By Professor Herbert N. Ramy
Director, Academic Support Program, Suffolk University Law School
In law school, most everyone’s examination experience is the same on one important level. The grades on the transcript rarely match up with the expectations students had when they entered law school. If your grades did not match up with your expectations, you still have time to improve your performance so that it matches up with your abilities. If you are not careful, however, it is very easy to fall back into the same practices and patterns that produced the results you are trying to change.
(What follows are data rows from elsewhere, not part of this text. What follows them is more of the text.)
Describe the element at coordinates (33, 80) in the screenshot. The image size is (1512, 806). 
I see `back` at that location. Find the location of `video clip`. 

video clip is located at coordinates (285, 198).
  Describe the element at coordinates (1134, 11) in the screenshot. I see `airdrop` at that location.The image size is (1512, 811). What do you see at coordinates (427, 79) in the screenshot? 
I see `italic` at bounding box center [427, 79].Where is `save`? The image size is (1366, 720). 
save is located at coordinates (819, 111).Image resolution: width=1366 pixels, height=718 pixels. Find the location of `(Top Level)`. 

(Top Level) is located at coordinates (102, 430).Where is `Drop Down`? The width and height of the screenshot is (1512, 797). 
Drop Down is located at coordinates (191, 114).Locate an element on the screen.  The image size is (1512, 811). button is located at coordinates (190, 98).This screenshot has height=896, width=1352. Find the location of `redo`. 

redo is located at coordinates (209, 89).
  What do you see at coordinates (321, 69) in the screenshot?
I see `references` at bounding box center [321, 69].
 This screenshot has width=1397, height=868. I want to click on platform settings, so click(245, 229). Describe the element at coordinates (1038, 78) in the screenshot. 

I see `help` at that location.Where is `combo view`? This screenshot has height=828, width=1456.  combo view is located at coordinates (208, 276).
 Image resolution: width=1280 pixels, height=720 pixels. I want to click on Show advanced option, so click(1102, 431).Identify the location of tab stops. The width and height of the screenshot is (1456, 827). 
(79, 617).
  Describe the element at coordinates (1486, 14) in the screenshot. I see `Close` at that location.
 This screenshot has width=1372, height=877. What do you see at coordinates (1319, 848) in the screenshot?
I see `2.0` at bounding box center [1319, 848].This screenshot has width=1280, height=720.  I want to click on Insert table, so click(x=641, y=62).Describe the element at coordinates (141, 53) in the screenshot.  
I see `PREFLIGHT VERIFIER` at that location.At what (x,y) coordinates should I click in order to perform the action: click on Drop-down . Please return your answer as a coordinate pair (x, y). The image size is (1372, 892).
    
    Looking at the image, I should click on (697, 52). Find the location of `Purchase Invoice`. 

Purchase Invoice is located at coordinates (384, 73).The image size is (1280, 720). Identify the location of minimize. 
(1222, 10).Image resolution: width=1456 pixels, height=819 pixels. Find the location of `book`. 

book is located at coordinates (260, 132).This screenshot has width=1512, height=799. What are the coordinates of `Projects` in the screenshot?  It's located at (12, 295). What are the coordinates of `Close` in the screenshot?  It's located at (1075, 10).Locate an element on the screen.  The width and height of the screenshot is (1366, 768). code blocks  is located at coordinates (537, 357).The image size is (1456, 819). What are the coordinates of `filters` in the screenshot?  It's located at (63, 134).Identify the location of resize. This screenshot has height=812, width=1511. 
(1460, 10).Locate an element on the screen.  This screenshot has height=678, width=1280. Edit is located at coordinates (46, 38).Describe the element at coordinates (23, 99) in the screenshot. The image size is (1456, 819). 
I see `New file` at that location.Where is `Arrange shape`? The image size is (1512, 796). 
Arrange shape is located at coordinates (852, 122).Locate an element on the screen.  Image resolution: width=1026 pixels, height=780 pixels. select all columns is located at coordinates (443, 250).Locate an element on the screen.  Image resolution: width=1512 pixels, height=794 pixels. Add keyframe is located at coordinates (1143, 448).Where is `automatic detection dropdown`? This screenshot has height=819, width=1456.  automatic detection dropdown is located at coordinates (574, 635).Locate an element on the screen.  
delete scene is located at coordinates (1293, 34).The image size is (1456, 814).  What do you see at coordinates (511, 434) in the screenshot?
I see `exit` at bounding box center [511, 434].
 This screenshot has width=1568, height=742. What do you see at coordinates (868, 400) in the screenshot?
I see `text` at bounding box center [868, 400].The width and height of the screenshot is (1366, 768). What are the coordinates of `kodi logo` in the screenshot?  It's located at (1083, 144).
During the coming weeks, I will be writing about a few things that you should do (or not do) in order refocus for the spring semester. Today, I will be focusing on some of the more psychological aspects of improving your academic performance.
You Are Not Your Grades – While this may seem obvious, students can become quite depressed after even a single sub-par grade. For these students, it creates thoughts like:
- “I’m not smart enough for law school!”
- “No one will ever hire me!”
- “I just don’t belong here!”
In addition to being untrue, negative thoughts like these can create a spiral downward where studying and attending class can seem like a meaningless exercise. As a result, these thoughts become a form of self-fulfilling prophecy where a student performs even more poorly in the spring semester than in the fall. You are far more than a single set of grades, and do not let any setback establish your self-worth.
Instead of focusing on grades, focus on doing your personal best. I know, “do your best” sound like the fairytale version of law school. In reality, setting a goal of doing your best is the highest bar one can set. Think of it this way – how often during your life have you actually worked hard enough so that you can do the best work you are capable of doing? I bet that the answer is “not that often.” So, do your best, and you can walk into each exam knowing that you had nothing left to give and you won’t be haunted by what might have been.